The polypill contains four different components - a cholesterol lowering medication, two blood pressure lowering medications and aspirin. In development since 2003, it is now being tested for its benefits for those at risk of heart attack or stroke.
“We set out to drive the solution suggested at the 2001 WHO and Wellcome Trust meeting and hope soon to publish the first of a series of results from three different studies of the polypill. Initially, we have assessed the short-term efficacy and side effects among people at raised overall cardiovascular risk”, says leading George Institute researcher Professor Anthony Rodgers.
As more international results come to light, George Institute researchers have high hopes for the role of the polypill.
“While by no means it is seen as a panacea for the prevention of cardiovascular disease, for most disadvantaged communities the prospect of a polypill holds considerable promise for helping people at greatest risk”, added George Institute Associate Professor Anushka Patel.
A key research question is whether the polypill will also close treatment gaps. Previous research has shown many individuals with vascular disease do not continue medications in the long term, due perhaps to the complexities and cost of taking multiple drugs. This problem is particularly pronounced in developing countries.
The George Institute in India, with the Centre for Chronic Disease Control, the Public Health Foundation of India, and other collaborators, will oversee one of the polypill projects in India. The impact of such an affordable treatment in India could benefit many people and address gaps in treatment. In India, 80% of health care is paid out of pocket with the majority of people not able to access cardiovascular drugs.

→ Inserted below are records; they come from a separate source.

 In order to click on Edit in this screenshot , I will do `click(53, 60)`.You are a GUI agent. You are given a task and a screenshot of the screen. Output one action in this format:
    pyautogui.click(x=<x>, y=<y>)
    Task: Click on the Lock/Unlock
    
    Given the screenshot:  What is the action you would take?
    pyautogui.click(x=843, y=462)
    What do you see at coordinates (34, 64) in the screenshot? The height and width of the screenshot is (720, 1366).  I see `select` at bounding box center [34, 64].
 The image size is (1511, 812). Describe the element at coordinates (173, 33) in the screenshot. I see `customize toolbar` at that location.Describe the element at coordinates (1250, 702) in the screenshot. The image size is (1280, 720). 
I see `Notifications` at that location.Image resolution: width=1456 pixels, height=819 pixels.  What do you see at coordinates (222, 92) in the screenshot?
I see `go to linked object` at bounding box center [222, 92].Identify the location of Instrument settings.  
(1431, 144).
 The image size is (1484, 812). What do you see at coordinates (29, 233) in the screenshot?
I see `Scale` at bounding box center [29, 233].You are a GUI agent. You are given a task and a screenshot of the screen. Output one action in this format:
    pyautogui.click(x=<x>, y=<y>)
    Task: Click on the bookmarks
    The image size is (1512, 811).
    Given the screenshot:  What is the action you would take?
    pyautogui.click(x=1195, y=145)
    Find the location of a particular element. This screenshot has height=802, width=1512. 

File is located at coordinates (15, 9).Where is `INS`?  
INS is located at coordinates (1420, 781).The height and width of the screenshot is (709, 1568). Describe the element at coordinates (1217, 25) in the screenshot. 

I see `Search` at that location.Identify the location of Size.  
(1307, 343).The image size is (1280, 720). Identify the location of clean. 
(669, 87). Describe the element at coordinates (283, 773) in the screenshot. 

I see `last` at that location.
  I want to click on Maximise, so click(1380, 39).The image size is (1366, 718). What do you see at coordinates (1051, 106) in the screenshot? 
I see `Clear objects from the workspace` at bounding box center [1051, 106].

“In an area of the world where rates of cardiovascular disease are rapidly increasing, reliable evidence about the effectiveness of new strategies to provide cost-effective preventative therapies to those at greatest risk are urgently required. We believe this trial will provide such evidence for a ‘polypill-based’ strategy”, said George Institute Associate Professor Anushka Patel.
Two other parallel polypill projects are already underway in Australia and New Zealand. Collectively, these parallel trials will include around 7,000 participants in ten countries and will evaluate the potential of the polypill treatment strategy in preventing cardiovascular events.